Posted by on Mar 28, 2012 in Fertility, Hormone Balance | 2 comments

A reader writes:

My nurse-midwife recently told me that the progesterone cream could be causing me not to ovulate. Have you heard of this before? She suggested I stop using it for a few months and then see if we get pregnant. We haven’t officially started trying every month, but we haven’t used any preventative measures, so I was surprised we hadn’t gotten pregnant yet. What are your thoughts?

If used every single day without any breaks, the progesterone cream could cause a “rest state” for ovaries. That’s why we have women who don’t have regular periods or who have PCOS use progesterone for 90 days straight. It’s when we stop the progesterone, after those 90 days, that they ovulate and then usually get pregnant in month 4. But if you are using it the back half of your cycle, you should be ovulating.

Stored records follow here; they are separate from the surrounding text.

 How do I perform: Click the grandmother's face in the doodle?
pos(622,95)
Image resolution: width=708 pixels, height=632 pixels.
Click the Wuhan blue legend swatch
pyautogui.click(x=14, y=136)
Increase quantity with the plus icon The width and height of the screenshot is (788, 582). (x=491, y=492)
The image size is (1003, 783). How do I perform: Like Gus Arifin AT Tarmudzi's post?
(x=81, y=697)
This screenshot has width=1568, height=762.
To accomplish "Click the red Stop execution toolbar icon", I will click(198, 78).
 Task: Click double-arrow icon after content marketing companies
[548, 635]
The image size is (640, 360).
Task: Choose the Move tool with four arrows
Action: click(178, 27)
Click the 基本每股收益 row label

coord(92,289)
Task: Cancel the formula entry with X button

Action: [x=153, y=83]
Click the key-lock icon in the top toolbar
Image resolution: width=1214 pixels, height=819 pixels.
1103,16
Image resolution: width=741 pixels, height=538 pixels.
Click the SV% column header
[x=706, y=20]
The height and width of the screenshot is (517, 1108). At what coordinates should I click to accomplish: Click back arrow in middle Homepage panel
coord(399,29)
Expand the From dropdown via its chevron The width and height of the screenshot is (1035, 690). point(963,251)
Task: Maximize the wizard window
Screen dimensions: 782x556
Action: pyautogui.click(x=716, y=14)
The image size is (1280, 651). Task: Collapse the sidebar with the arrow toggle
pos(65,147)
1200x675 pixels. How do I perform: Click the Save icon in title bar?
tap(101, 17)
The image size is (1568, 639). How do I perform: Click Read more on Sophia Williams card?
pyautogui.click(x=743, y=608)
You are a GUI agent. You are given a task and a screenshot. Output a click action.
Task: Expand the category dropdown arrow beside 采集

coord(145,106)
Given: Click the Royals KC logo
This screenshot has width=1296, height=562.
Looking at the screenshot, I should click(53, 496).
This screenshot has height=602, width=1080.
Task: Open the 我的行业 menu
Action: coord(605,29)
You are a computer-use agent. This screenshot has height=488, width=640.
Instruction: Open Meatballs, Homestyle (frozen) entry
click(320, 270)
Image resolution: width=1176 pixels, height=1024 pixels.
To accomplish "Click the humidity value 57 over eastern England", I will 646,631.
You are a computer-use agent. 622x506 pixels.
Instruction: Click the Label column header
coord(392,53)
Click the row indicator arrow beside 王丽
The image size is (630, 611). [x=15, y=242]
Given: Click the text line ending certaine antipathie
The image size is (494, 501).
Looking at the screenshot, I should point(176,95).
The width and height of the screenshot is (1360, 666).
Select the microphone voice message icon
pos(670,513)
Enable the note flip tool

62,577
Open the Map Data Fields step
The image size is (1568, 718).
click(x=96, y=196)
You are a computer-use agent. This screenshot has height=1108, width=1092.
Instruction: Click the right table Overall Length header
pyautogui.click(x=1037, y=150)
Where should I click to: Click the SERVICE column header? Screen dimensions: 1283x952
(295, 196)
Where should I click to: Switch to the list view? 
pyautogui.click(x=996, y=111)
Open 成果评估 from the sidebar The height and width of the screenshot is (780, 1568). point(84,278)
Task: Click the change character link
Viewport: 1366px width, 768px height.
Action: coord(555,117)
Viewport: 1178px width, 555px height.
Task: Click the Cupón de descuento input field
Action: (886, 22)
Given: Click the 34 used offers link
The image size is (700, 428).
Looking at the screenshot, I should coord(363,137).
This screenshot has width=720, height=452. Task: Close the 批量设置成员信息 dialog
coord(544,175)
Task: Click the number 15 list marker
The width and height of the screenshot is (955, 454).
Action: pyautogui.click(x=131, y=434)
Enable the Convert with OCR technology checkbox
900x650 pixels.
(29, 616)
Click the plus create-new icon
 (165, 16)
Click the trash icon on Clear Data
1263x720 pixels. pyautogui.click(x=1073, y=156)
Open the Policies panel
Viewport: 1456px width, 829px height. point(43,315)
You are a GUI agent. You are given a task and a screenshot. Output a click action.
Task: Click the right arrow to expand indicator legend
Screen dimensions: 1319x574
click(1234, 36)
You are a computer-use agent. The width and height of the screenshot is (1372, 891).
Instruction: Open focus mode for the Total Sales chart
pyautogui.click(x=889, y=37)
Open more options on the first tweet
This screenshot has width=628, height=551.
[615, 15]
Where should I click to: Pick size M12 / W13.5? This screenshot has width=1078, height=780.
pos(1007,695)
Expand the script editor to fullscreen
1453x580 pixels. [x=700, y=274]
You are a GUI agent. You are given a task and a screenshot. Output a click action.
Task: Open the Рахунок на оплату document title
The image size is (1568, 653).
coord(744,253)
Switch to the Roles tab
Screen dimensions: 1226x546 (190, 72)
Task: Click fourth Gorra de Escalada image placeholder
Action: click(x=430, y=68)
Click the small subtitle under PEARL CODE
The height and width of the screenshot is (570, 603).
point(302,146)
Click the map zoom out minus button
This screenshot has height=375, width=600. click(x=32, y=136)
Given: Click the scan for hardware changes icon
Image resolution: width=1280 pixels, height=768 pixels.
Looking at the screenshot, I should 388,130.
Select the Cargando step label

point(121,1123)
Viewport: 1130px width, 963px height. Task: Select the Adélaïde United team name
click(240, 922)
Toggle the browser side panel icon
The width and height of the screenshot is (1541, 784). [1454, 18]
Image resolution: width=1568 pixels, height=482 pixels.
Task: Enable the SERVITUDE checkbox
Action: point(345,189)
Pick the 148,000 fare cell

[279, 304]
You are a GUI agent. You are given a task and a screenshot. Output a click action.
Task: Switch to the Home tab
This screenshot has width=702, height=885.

  1. I am looking for information for my sister who is currently not ovulating, and does not get her period. She has one child and is looking to get pregnant again. She isn’t currently taking anything, and has Prolief cream, but doesn’t know when to start it and how long to take it.?? Any advice would be great! She tried a couple options including a pill from the Dr and it made her feel extremely irritable and worse!
    Thanks for your time:)

    • Your sister would benefit from reading the Healing Handbook to gain a greater understanding of overall hormone balance. Here is an excerpt from Dr. Deanna’s Healing Handbook that will explain how to use Prolief for someone who is not ovulating:

      Bioidentical progesterone can be used for female infertility, when the issue is anovulation or no ovulation. Progesterone is a widely accepted treatment for anovulation among fertility specialists. Generally, if a woman is not ovulating, it is because she has low progesterone levels. She may or may not have a period.
      It is best to start out by using 20-40mg of USP Progesterone daily for 90 days, if you are not having a period. After the 90 days, stop using the progesterone and wait for a period. Once your period starts, begin using the progesterone on day 12 (of an average 28-day cycle) (at ovulation) through the start of your menstrual cycle. While most women do not have a 28-day cycle, I continue to use the 28-day cycle as a model in this book. The following guidelines are based on the average 28-day cycle and, again, may need adjusting for your particular cycle length.